January 11, 2022 Meeting
WebEx recording of the 01/11/2022 meeting
Interim Report Best Practices And Recommendations Extract as of 20220107
- Fred asked if the report should be focused on the US given that the details can differ geographically.
- Data created from European persons may not satisfy GDPR.
- We should highlight when this is true, along with caveats and any possible workarounds.
- Fred likes the ideas of universal guidelines to recommend to the EU.
- We will share the report with international colleagues once it the report is fleshed out.
- California regulations exclude healthcare data.
- Is it fair to focus on ethical and moral concerns as well as the legal concerns? We're trying to reduce the actual re-id risk and harm.
- So far we're focused on DICOM images.
- Kathy: Say anything about raw data signals?
- Wyatt: DICOM SR objects and embedded PDFs? Non-image objects, RT plans.
- Need a more precise definition for unrecognized. It is the opposite of "what is known to be safe."
- Specify what constitutes due diligence as you conduct your risk analysis. Can't help the unknown unknowns.

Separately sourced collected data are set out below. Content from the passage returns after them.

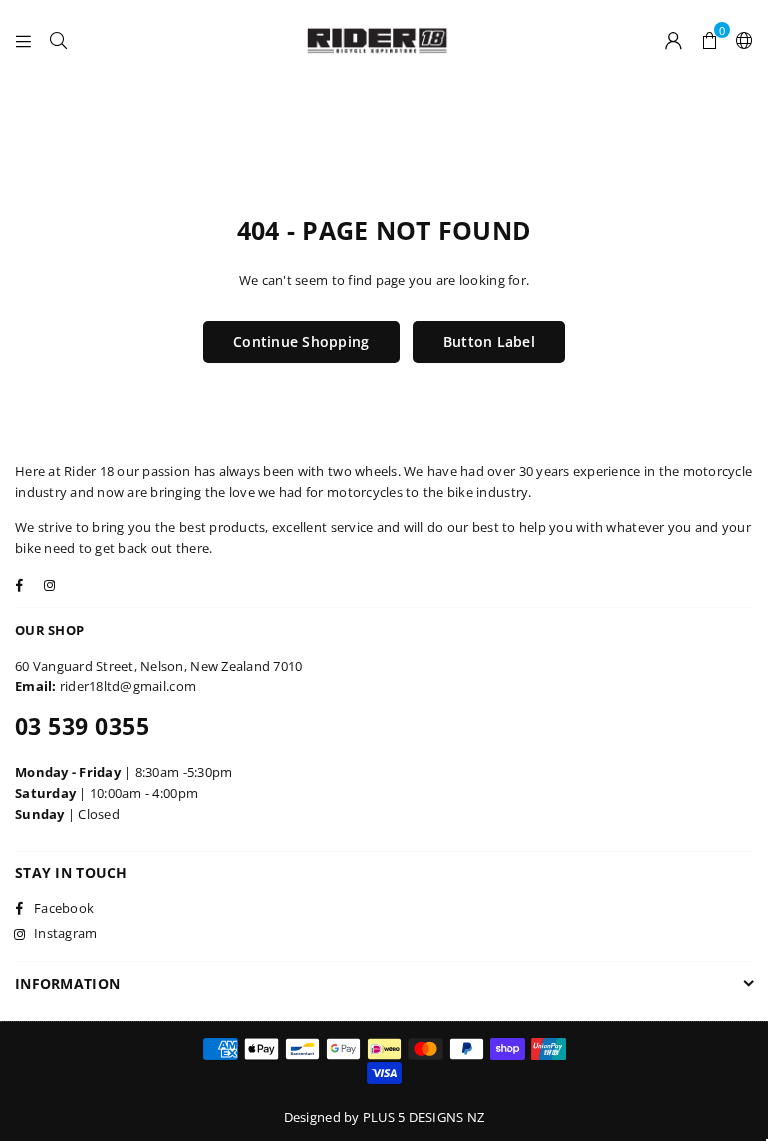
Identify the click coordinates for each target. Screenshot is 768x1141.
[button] (709, 40)
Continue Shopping (301, 341)
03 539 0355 (82, 726)
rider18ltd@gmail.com (128, 686)
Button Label (489, 341)
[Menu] (23, 40)
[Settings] (740, 40)
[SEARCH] (58, 40)
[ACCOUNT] (673, 40)
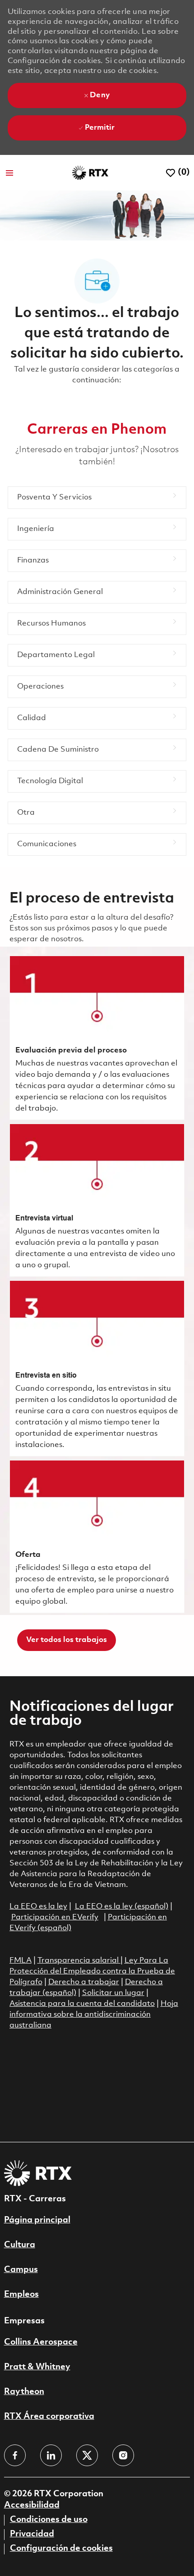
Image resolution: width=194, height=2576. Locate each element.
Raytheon (24, 2391)
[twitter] (87, 2455)
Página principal (37, 2220)
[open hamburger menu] (9, 173)
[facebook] (15, 2455)
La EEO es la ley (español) (121, 1906)
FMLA (20, 1960)
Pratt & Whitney (37, 2367)
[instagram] (123, 2455)
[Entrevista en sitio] (97, 1368)
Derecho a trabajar (83, 1982)
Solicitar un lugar (113, 1993)
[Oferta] (97, 1536)
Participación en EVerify (54, 1917)
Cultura (19, 2244)
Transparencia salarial (78, 1960)
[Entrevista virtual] (97, 1200)
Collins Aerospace (41, 2342)
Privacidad (32, 2534)
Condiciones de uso (49, 2519)
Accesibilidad (32, 2505)
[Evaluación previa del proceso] (97, 1038)
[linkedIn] (51, 2455)
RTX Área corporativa (49, 2416)
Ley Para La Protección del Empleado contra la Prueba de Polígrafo (92, 1971)
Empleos (21, 2294)
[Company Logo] (90, 173)
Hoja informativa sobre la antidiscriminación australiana (93, 2014)
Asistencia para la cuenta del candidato (82, 2004)
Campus (21, 2269)
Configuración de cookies (61, 2548)
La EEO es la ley (38, 1906)
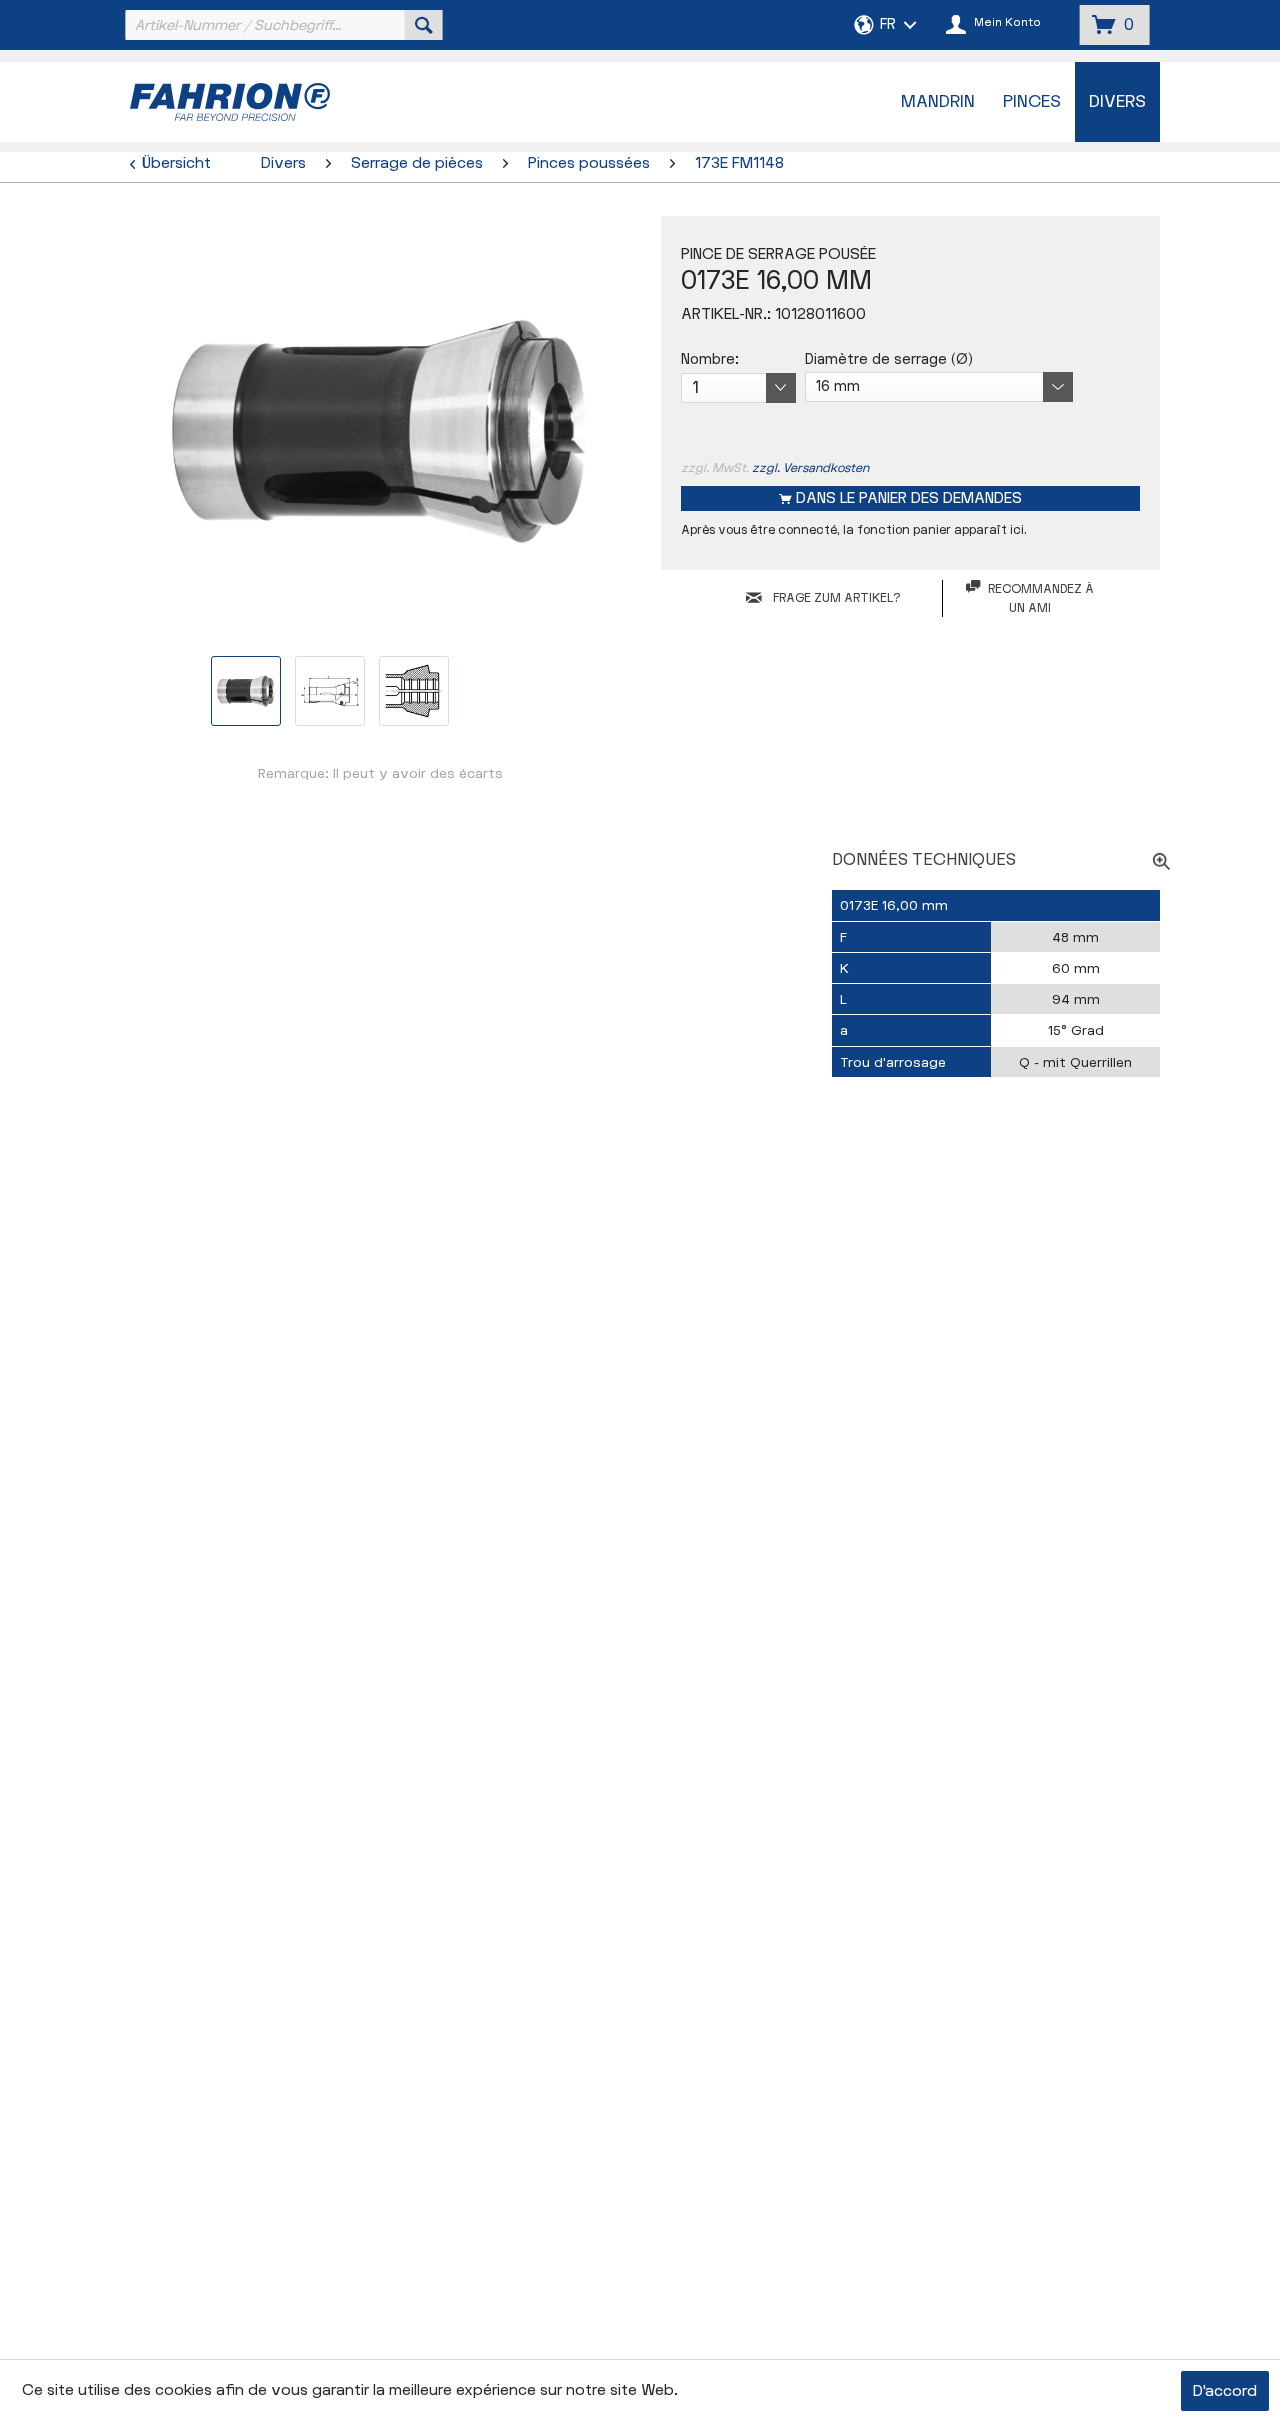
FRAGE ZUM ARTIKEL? (835, 598)
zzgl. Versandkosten (810, 468)
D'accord (1225, 2391)
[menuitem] (282, 25)
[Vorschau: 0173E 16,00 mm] (246, 691)
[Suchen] (424, 25)
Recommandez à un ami (1041, 598)
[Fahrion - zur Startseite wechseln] (281, 102)
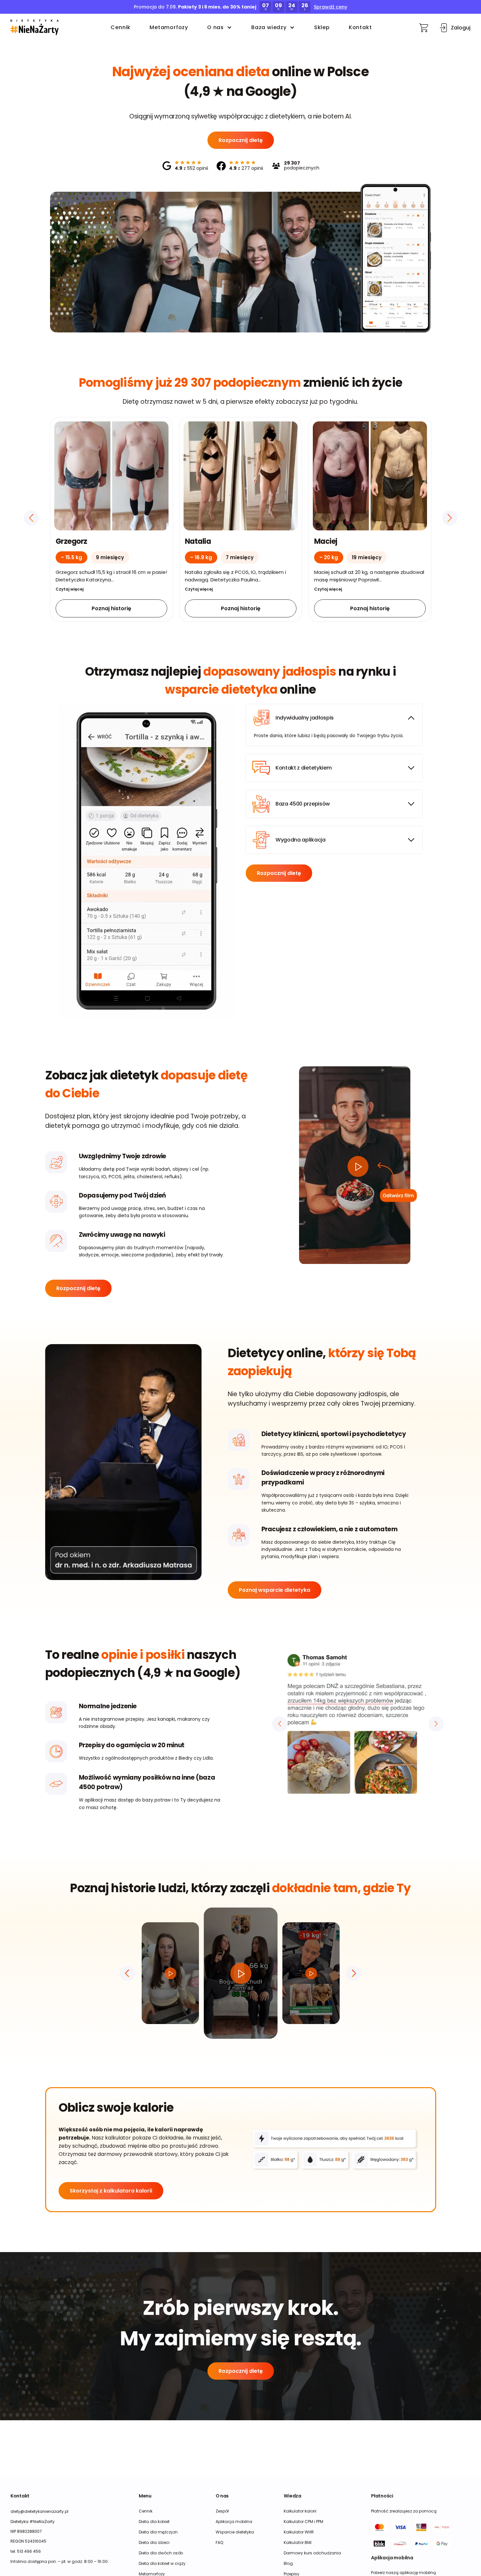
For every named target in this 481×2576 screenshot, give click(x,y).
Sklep (322, 27)
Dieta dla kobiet (154, 2521)
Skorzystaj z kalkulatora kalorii (111, 2190)
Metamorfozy (169, 27)
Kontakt (360, 27)
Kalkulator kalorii (300, 2511)
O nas (215, 27)
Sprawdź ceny (330, 7)
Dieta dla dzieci (154, 2542)
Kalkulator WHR (299, 2532)
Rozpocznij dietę (241, 140)
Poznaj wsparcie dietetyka (274, 1590)
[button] (34, 27)
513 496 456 (29, 2551)
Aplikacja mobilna (234, 2521)
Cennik (121, 27)
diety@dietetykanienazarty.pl (39, 2511)
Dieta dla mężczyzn (158, 2532)
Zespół (222, 2511)
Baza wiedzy (269, 27)
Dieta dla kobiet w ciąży (162, 2563)
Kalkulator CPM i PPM (303, 2521)
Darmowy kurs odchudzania (312, 2553)
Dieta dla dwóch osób (161, 2553)
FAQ (219, 2542)
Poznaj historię (111, 608)
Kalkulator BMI (298, 2542)
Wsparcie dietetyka (235, 2532)
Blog (288, 2563)
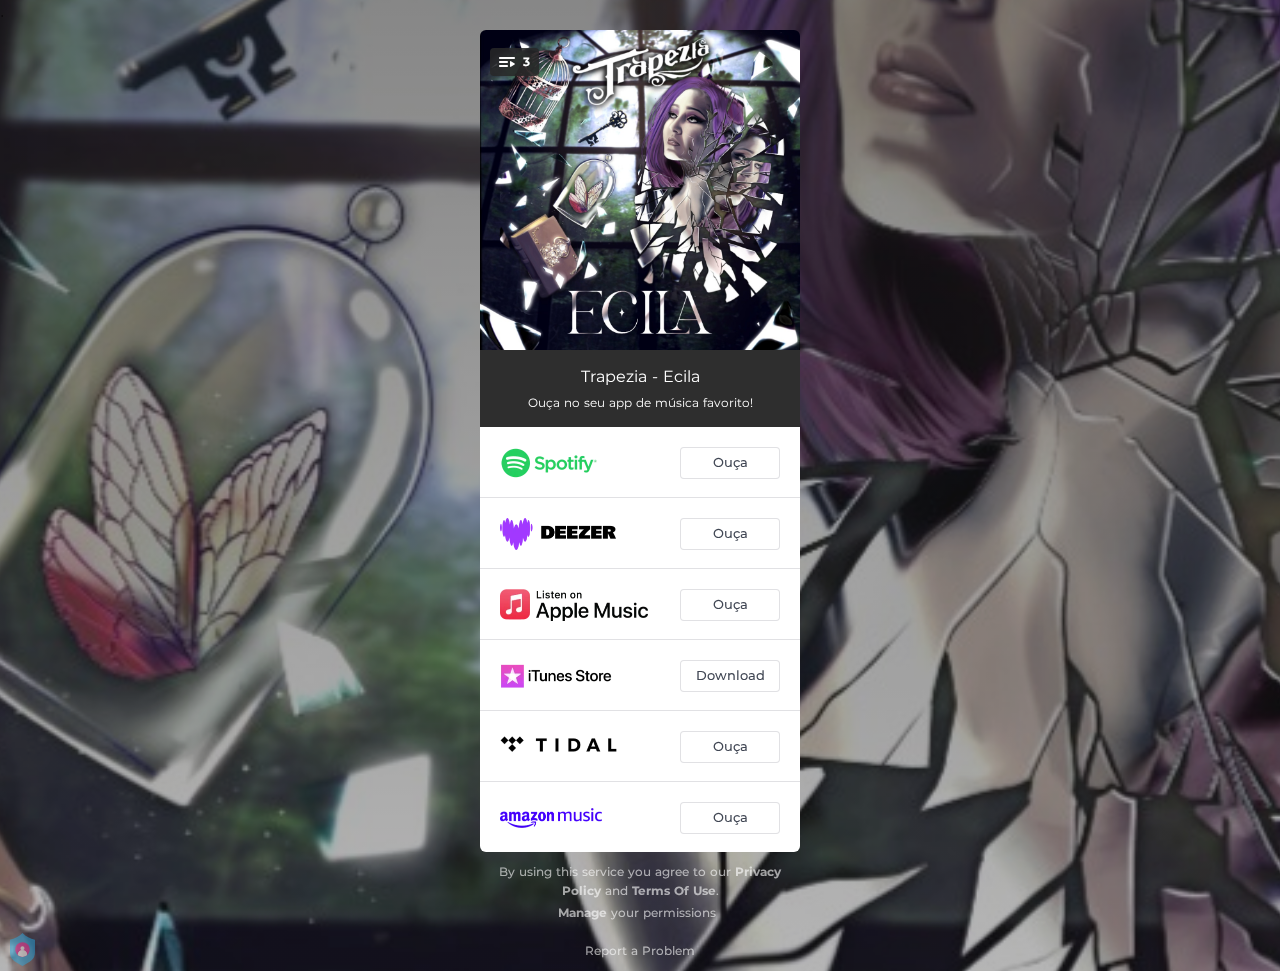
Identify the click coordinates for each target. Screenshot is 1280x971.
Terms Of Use (674, 890)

- Make the definition of collection clear. Collection doesn't communicate "version."
- "Release" not as good as "collection."
- "Indirect" and "direct" identifiers, sensitive information–a disease that may make someone discriminate against you or function as an indirect identifier.
- Ideally, you'd want to quantify the percentage of data elements you will be retaining.
- The paper will highlight the uncertainty.
- Steve: Address optional attributes as well.
- Calibration information can identify the machine used.
- Consistency of acquisition protocols.
- Need to consider and determine which options to the profile are selected.
- Part 15 and best practices are different.
- Only got through item 6 in the Summary of Best Practices. Will pick this up at the next meeting. To save time, team members can send David their comments in writing.
Action: Review the Interim Report and email David Clunie your comments.